Data Mining and Visualization of Climate and Air Quality Datasets
College: Liberal Arts and Sciences
Award year: 2005-2006
This project has two related purposes: (1) to continue and complete the first phase of implementing new visualization tools for climate research started under the first Faculty Fellows project, and (2) to implement data mining and visualization tools available at NCSA in a new project to enhance the understanding and evaluation of large modeling and measurement datasets coming out of new studies of air quality and dust storm issues in China. Although the datasets used in both of these projects are quite different and have different purposes, the software tools required for data mining and visualization of these datasets bear strong relationships, and the developments done for one project should in many cases also be useful for the other project. Two graduate students working with Dr. Wuebbles, each working on one of the primary objectives, will also interact closely to allow the full benefits of these relationships.

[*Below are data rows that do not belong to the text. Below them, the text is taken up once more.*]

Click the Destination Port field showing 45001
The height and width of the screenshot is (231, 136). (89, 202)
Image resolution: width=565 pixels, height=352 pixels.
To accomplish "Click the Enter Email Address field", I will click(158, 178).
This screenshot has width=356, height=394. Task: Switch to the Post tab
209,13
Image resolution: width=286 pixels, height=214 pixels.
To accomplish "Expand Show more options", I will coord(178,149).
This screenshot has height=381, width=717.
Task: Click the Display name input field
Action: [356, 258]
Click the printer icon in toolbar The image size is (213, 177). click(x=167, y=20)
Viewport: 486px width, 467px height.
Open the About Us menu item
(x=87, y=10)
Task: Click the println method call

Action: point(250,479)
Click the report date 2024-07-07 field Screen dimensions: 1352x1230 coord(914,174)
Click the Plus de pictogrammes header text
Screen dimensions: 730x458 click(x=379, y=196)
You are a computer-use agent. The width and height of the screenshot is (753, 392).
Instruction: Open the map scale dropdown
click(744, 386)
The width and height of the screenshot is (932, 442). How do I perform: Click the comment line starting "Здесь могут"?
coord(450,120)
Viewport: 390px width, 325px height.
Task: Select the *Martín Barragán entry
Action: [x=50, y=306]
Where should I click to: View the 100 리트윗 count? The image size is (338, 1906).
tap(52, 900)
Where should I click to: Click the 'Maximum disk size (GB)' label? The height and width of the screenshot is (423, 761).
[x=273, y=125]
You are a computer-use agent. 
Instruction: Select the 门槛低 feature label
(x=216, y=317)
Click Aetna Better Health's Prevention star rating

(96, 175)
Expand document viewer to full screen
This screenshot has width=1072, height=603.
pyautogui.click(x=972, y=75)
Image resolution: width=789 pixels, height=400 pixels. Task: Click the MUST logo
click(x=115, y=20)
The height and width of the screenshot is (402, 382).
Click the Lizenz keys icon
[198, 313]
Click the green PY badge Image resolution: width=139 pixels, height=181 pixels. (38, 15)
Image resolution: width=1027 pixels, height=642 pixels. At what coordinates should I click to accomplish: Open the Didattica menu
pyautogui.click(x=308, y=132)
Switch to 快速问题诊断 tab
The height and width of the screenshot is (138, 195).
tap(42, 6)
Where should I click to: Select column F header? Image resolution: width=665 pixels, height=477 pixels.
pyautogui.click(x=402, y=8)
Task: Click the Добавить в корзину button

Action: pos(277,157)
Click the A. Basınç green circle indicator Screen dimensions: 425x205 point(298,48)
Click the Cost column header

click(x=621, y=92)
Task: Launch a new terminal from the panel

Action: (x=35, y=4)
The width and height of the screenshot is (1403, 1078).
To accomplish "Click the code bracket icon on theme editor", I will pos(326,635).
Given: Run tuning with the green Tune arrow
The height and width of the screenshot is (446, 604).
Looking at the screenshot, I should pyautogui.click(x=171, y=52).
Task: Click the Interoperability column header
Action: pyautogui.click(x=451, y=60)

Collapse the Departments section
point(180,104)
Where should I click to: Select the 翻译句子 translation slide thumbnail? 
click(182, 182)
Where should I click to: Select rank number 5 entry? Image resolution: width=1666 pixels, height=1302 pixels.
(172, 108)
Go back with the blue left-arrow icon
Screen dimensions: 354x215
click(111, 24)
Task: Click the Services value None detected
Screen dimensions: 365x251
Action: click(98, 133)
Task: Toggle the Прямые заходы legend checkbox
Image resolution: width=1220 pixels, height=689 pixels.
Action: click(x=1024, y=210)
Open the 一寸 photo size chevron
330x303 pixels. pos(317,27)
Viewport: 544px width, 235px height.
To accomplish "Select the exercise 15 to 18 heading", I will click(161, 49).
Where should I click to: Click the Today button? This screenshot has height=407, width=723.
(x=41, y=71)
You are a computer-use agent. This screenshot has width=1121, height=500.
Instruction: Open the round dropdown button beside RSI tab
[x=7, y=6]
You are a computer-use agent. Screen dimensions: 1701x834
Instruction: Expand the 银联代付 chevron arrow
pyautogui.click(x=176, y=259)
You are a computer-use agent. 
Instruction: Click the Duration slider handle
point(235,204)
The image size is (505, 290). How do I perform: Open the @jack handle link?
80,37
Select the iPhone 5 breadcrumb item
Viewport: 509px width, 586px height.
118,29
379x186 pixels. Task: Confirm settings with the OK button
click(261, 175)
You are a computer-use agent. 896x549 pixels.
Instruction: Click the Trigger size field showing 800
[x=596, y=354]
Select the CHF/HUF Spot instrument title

Climate change is one of the primary concerns currently confronting humanity. The contribution of visualization techniques to improve the understanding of this complex issue could be huge but has not been fully developed. Climate data, both historical observations and future model-based projections, tend to create unwieldy and complex datasets containing multiple dimensions and many climate variables. Due to the massive amounts of data involved, analyses of datasets have generally been limited to contour plots and other two-dimensional graphics. Substantial, but incomplete, progress was made in developing new visualization capabilities in my first year as a Faculty Fellow. In my 2nd year as a NCSA Faculty Fellow, I plan to continue exploration of the potential for the application of such visualization tools through partnering with the data mining and visualization groups at NCSA, specifically through interactions with Donna Cox and Michael Welge.
This project will also implement data mining and visualization techniques towards improving our analysis of measurement and modeling datasets to better understand air quality and climate issues in China, plus resulting effects of long-range transport of pollutants from China on North America. Datasets of meteorology and pollution observations are available through collaborations with the Chinese Academy of Sciences and other key organizations. Our modeling tools are used for regional to global processes in research studies to understand the effects resulting from urban to regional air pollution resulting from energy, industrial and transportation sources, from dust storms and from biomass burning. The complex nature of these datasets requires new data mining and visualization capabilities to fully understand the underlying effects on the environment.
This project will extensively use the 15 node display wall developed at the Department of Atmospheric Sciences and is also aimed at taking advantage of the GEOWall now installed in our department. We should be able to make extensive progress during this project, and be able to put data mining and visualization capabilities into full operation for research and presentation. As with the first year, we expect the interactions with NCSA developed as a Faculty Fellow to continue to grow and prosper in coming years through external support development.